In 1991, Reiki was unknown inside the halls of most hospitals. As Maggie Chambers, I taught with Libby Barnett for twelve years. We were pioneers introducing Reiki into hospitals, hospices, and medical schools throughout the eastern United States. These sites include the Yale School of Nursing, New Haven, CT; New York Columbia-Presbyterian Hospital; New York Foundling Hospital; Dartmouth-Hitchcock Medical Center, Dartmouth, NH; Tufts School of Medicine, Boston, MA; Englewood Hospital, Englewood, NJ; Brown University’s Alpert Medical School, Providence, RI. We initiated Reiki into enough medical institutions of distinction to help break the ice. By 2000, we were joined by other Reiki Masters who carried the experience of this “energy medicine” into more hospitals. Reiki cannot yet claim full acceptance in the field of allopathic medicine, but that is not for its inability to produce astonishing outcomes. Some fraction of the mainstream medical community is still clamoring for double blind peer reviewed studies. Some research has been conducted, and more is being designed. Meanwhile Reiki continues to garner respect by sheer force of its consistent, quiet results.

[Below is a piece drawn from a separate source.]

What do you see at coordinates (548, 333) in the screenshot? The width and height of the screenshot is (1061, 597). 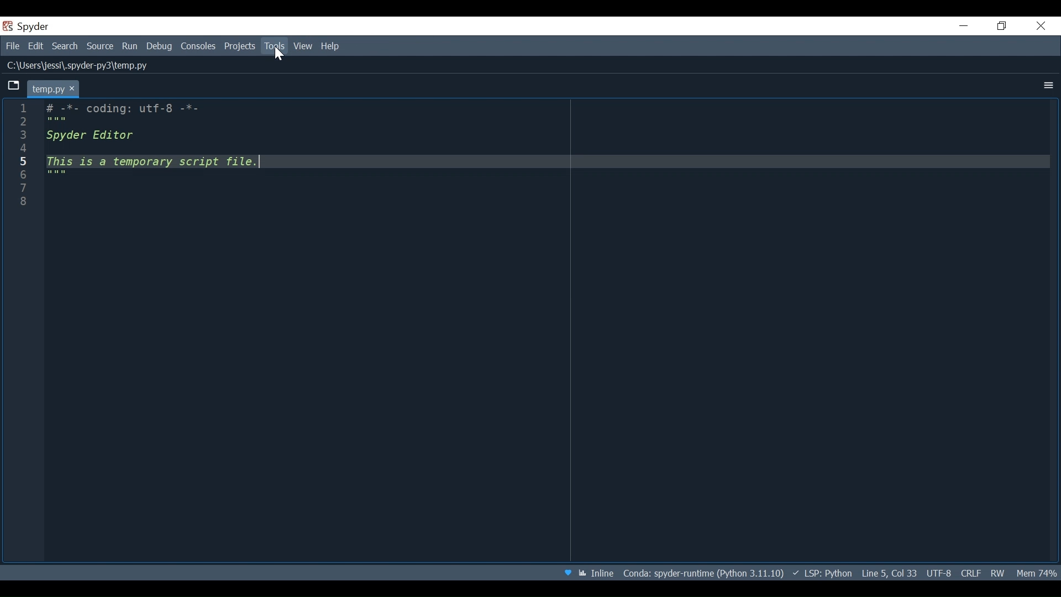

Dartmouth Hitchcock Medical Center
When we taught the first Reiki class at Dartmouth Hitchcock in 1993, Reiki was seen as odd and unproven. The director of continuing nursing education directed us to use the back door of the Hospital where our entrance and exit would be discreet. Today Dartmouth Hitchcock’s Norris Cotton Cancer Center offers Reiki to cancer patients receiving chemotherapy:

http://cancer.dartmouth.edu/support_services/reiki.html


New York Foundling Hospital
When we taught at the New York Foundling Hospital through the early 1990s, the hospital administration was uncomfortable endorsing such an unproven modality as Reiki. Virginia Morabito, RN, who was dedicated to her staff and the children in her care, was determined to get us in to teach her staff, and she had to exercise discretion and subtle misdirection to manage it. Today the Foundling Hospital has a well-established Reiki program.

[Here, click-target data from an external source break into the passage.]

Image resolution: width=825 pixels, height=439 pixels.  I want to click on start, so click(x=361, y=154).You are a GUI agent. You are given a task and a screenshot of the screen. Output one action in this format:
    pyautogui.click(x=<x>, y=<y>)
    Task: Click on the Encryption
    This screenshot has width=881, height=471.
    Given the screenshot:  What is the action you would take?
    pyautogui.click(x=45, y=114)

Columbia-Presbyterian Hospital
Also in the 1990s, we taught the first Reiki class offered to pediatric oncology staff at New York-Presbyterian. The class was comprised of technicians and nurses who were desperate to find something to ease the pain and distress of their young patients. During class they were eventually able to put aside their skepticism. While doing their homework following class, their results with themselves and spouses were tangible. The first day back in the hospital they reported the ease with which they were able to find the veins for IVs. They were surprised and impressed with the dramatic shift in their experiences.

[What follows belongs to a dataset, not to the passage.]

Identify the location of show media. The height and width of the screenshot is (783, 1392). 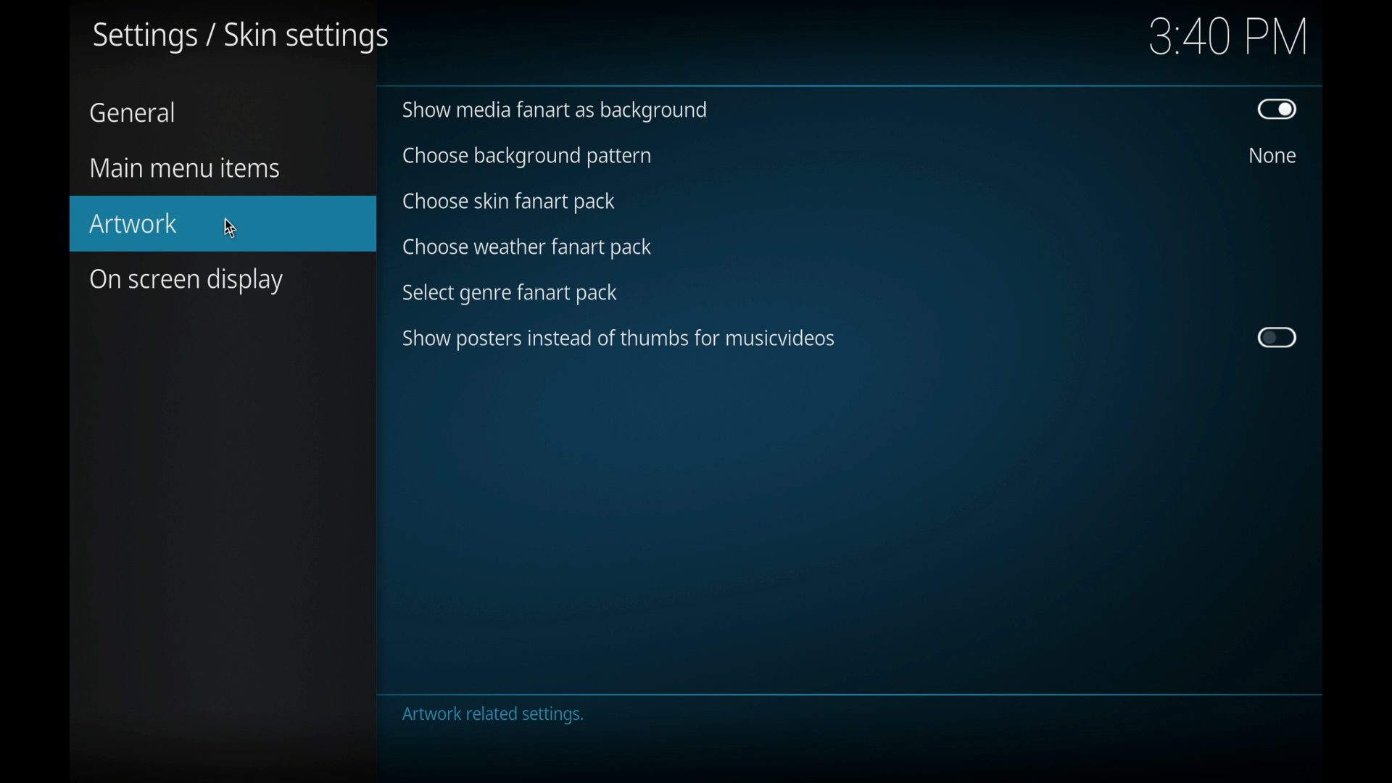
(554, 112).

Today the Herbert Irving Child and Adolescent Oncology Center’s website (at
http://nyp.org/enews/adolescent-oncology.html) describes its Reiki program in “Integrative Therapies Program for Children with Cancer” this way:

“The first of its kind to mainstream complementary medicine… Services such as nutrition and herbal counseling, aromatherapy, acupressure, acupuncture, Reiki, yoga and movement, massage, and guided imagery are provided ‘without walls’ as practitioners care for patients both on the inpatient and outpatient units.”